Com este novo álbum, Colombiana, Niño de Elche procura dar continuidade a essa relação que era tão fluida, tão frutífera, tão florescente. Apesar de não se tratar de arqueologia desta vez, mas antes de antecipação: aqui encontramos o flamenco que vem a caminho. O flamenco do futuro está ao virar da esquina.


Voz: Niño de Elche
Guitarras: Raúl Cantizano
Sintetizadores e electrónica: Susana Hernández (Ylia)
Percussão: Víctor Martínez
Desenho de Som: Raúl Lorenzo
Desenho de Luz: Benito Jimenez
Produtor: Estefania Serrano
Apoio: Acción Cultural Española (AC/E): Programa para a Internacionalização da Cultura Espanhola (PICE) / Mobilidade

Niño de Elche é um invulgar cantaor (cantor de flamenco). Artista multidisciplinar que combina o canto flamenco e toque com performance, poesia, improvisação, minimalismo, canto e composição, rock ou electrónica.

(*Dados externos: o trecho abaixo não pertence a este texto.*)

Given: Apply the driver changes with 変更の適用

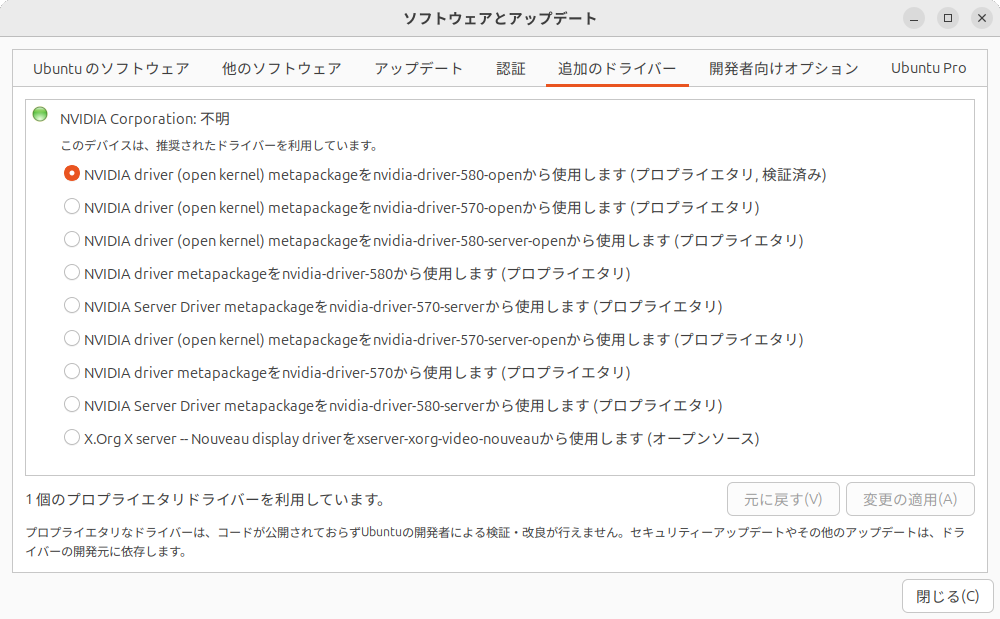Looking at the screenshot, I should coord(911,499).
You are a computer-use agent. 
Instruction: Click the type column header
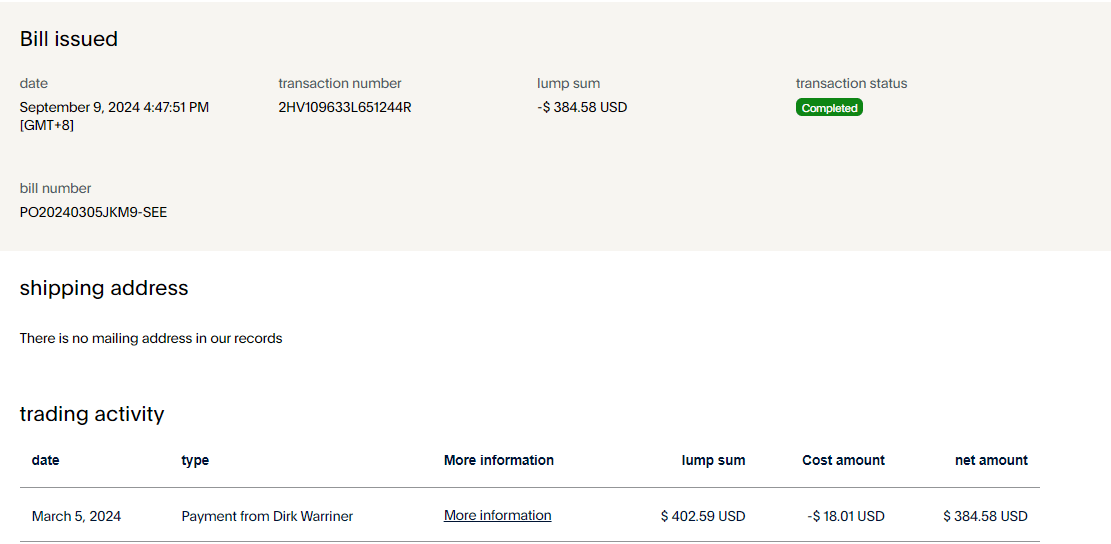coord(195,461)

Lançou álbuns muito diversos, como Mis primeros llantos (2007), Sí, a Miguel Hernández (2013) ou Las malditas órdenes del tenente coronel (2013), produzido juntamente com a banda de improvisação Seidagasa.
Conjuga os seus trabalhos pessoais com colaborações com criadores de arte difíceis de classificar, como o filósofo e curador de arte Pedro G. Romero ou o poeta Antonio Orihuela. Mas também no desenvolvimento de Coplas Mecánicas, uma criação de cruzamento disciplinar juntamente com o bailarino de flamenco Israel Galván.
Colabora também com bandas espanholas de rock, pop ou experimental como Pony Bravo, Kiko Veneno, Toundra ou Los Voluble.
Segundo o jornal El País, “Niño de Elche tornou-se aqui e agora um dos nomes mais reverenciados pelo público da música”.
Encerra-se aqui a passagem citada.